Set down, unchanged, the line holding "Click the AUTO scale button" and all lines that follow it to the end of the material, leaving pictures out.

INPUT DATA >>
Segment Open

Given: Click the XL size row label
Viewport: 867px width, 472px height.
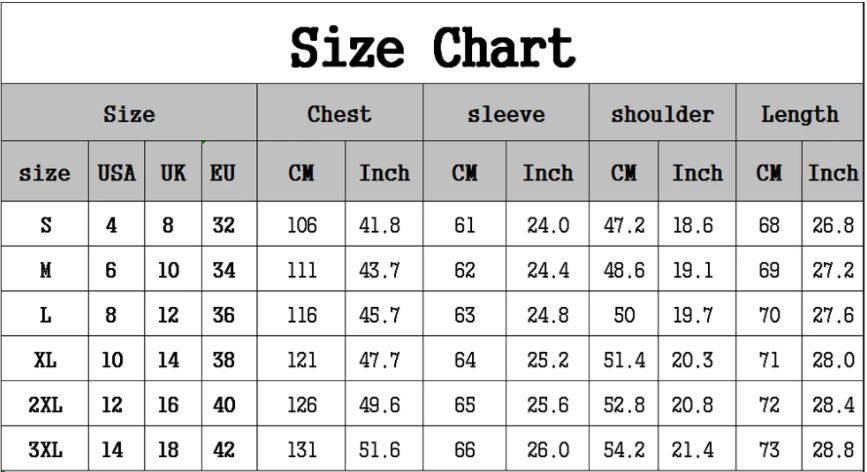Looking at the screenshot, I should (45, 360).
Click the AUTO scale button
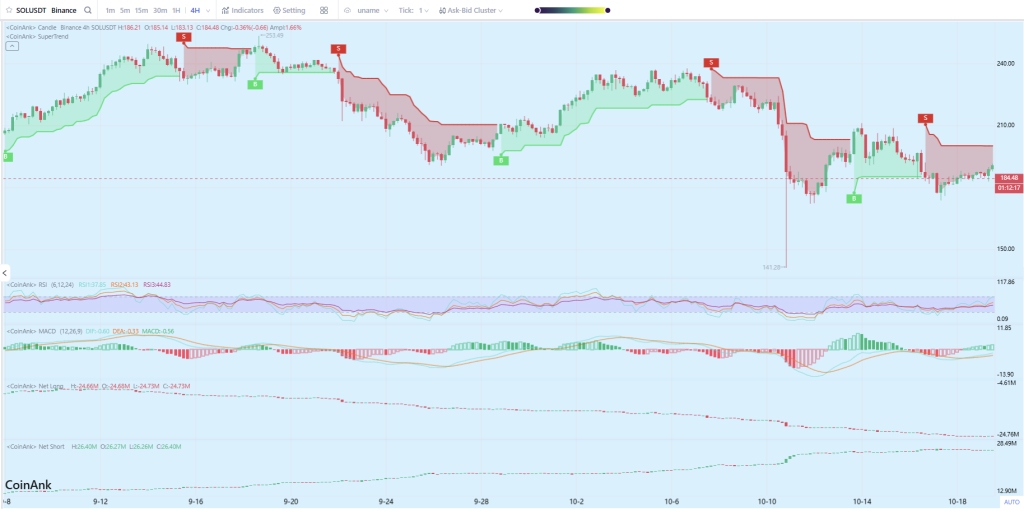 tap(1010, 502)
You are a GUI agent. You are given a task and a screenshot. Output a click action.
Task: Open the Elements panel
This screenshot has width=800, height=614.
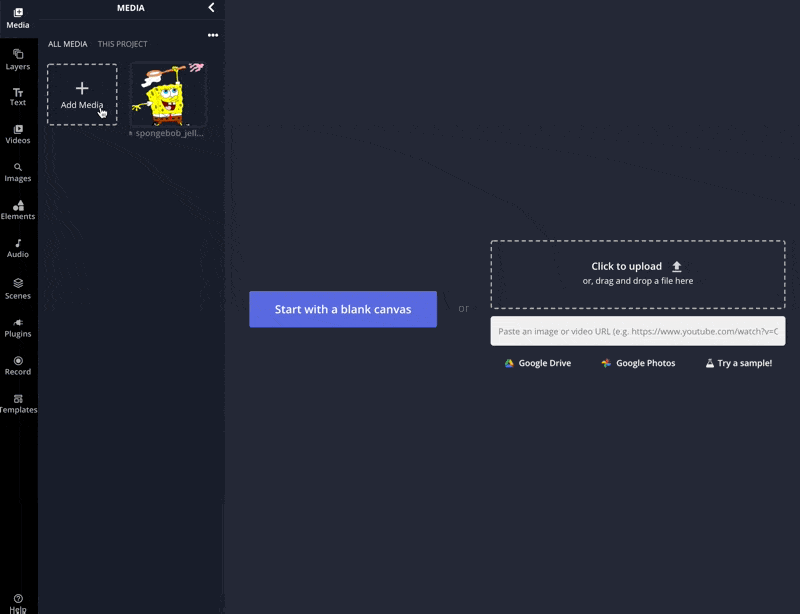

Segment Closed

RESPONSE AREA >>
Click the AUTO scale button
 tap(1010, 502)
You are a GUI agent. You are given a task and a screenshot. Output a click action.
Task: Open the Elements panel
This screenshot has width=800, height=614.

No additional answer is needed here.